アテネのキリスト教の歴史を学べるのが、ビザンティン&クリスチャン博物館だ。中央に19世紀のヴィラ風の建築があり、両サイドの主に地下空間に展示室が続く。向かって右側が展示の什器やデザインが洗練された常設、左側が企画展示のエリアになっている。ここは美術品だけでなく、柱頭や床のモザイク画など建築の部位を展示したり、壁画を空間ごと再現しており、建築史を知るのにも絶好の場所だ。一般的に中世を迎えると、人間や動物のモチーフが入り、柱頭は自由なデザインになるが、注意深く観察すると、キリスト教の建築に変化したからといって、イオニア式やコリント式など、古典の細部がいきなり消えたわけでなく、かつてのモチーフが変容しつつ、薄れていった経緯がわかる。もちろん、前述したスポリアによる混入もあるだろう。一方で柱頭の意匠のなかに、さらにミニ柱頭が含まれるという古代ではありえないようなデザインも見いだせて興味深い。また組紐文様など、ケルトの装飾を連想させるものも散見された。
*artscapeレビュー「アクロポリスの丘」に本項に掲載すべき画像が誤って掲載されておりました。修正し、謹んでお詫び申し上げます。(2023年2月6日編集部追記)
2022/12/31(土)(五十嵐太郎)
アテネの新古典主義と現代建築
[ギリシア]
正月は博物館が閉まるので、街中の建築を見学した。まずパネピスティミオウ通り沿いの北側は貨幣博物館など、注目すべき建築が点在するが、とりわけアカデミー、アテネ大学、国立図書館が並ぶエリアは壮観である。これらは19世紀にデンマークのハンセン兄弟が手がけた新古典主義群による学術的な場だが、やはりギリシアの古代神殿を意識しつつも、ポリクロミーのテイストや、バロック的なダイナミズムの構成を加味したものだ。考えてみると、ギリシアの近世はイスラム国家の支配下だったため、いわゆる西欧的なルネサンス(=古代の再発見)を経験せず、いきなり新古典のデザイン(=18世紀以降のギリシアの考古学的調査に影響を受けたグリーク・リバイバル)となったが、しかも北欧の建築家の作品というのは興味深い。

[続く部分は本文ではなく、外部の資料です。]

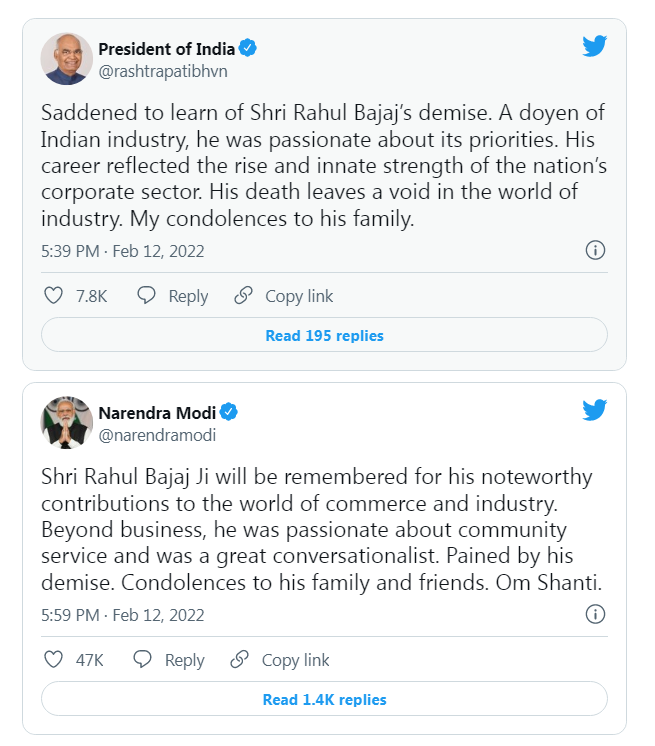Viewport: 655px width, 746px height.
Task: Open Read 195 replies button
Action: click(x=324, y=336)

現代建築としては、ミース・ファン・デル・ローエの《シーグラム・ビル》(1958)からもろに影響を受けたシンタグマ広場に面するビルや、抽象化された列柱が並ぶクリストファー・アレグザンダーによる巨大なコンサートホールなどをまわったが、これらに限らずいろいろなビルが、壁の表面を大理石で被覆しているのが、ギリシアらしい。
サンティアゴ・カラトラバが増改築を手がけた建築群がある郊外の、アテネ・オリンピック2004のスポーツ・コンプレックスはとても良かった。事前に詳しい情報が得られず、閉まったゲートを見て引き返すかもしれないと覚悟していたが、エリアは開放されており、近くの住民が思い思いに過ごしていた。吊り構造の屋根を増築したスタジアム、競輪場、エントランス・プラザ、巨大なアーチ群による弧を描く水辺の遊歩道、線状の部材がそれぞれ動き、波のようにふるまうナショナル・ウォールなど、東京オリンピック2020と違い、複数の施設と配置計画を手がけ、ここまで思い切り躍動感をもつデザインを全域に実現できると、建築家として気持ちよいだろう。改修した建築は、紛れもない彼の作品になっている。ちなみに、それぞれ単体の建築としては過剰な造形に見えるかもしれないが、遠くに山々が見え、屋根のシルエットが呼応していた。